Directions for this task: Please give back every entry in full, word for word, but none of the pictures.

[Opening Extracted entries section]

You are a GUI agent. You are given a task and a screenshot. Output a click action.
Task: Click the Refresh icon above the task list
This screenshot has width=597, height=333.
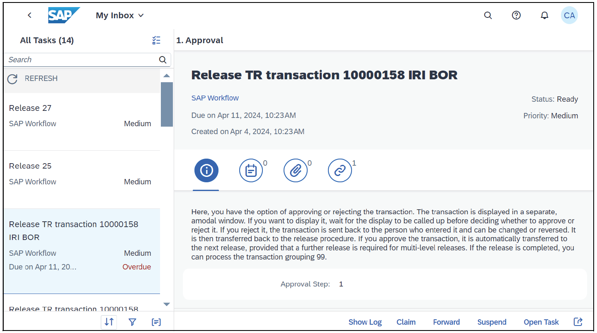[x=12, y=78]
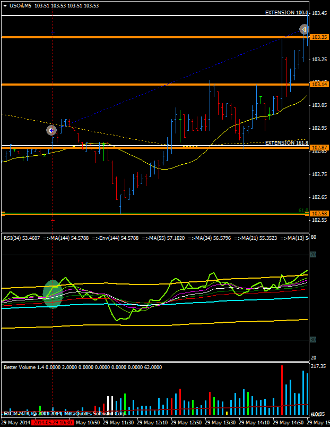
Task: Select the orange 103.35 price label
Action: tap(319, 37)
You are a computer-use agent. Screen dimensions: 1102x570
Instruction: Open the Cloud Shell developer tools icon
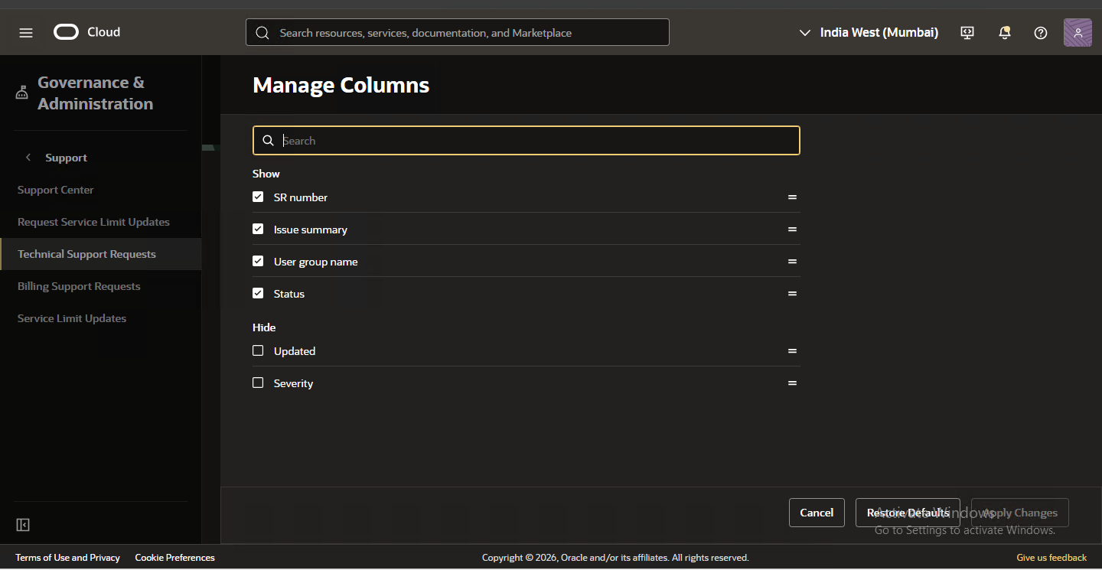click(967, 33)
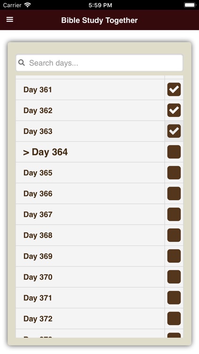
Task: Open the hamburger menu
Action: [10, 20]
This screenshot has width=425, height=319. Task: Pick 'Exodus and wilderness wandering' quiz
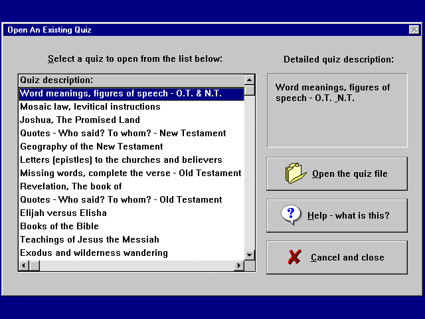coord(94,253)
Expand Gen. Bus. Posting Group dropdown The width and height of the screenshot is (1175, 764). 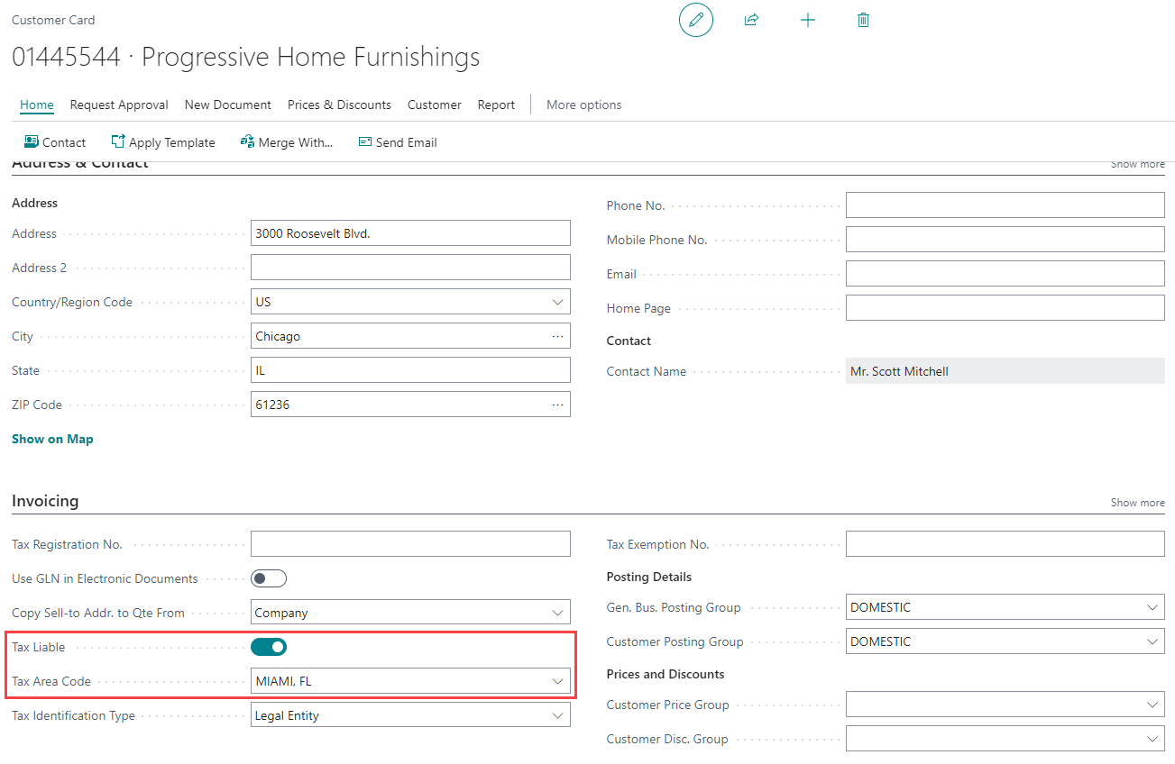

[Closing Extracted entries section]

Written solution:
You are a GUI agent. You are given a task and a screenshot. Output a click action.
Task: Click the Refresh icon above the task list
This screenshot has width=597, height=333.
[x=12, y=78]
Task: Select the orange 103.35 price label
Action: tap(319, 37)
You are a computer-use agent. Screen dimensions: 1102x570
Instruction: Open the Cloud Shell developer tools icon
click(967, 33)
Task: Open the hamburger menu
Action: [10, 20]
This screenshot has width=425, height=319. Task: Pick 'Exodus and wilderness wandering' quiz
coord(94,253)
Expand Gen. Bus. Posting Group dropdown The width and height of the screenshot is (1175, 764). 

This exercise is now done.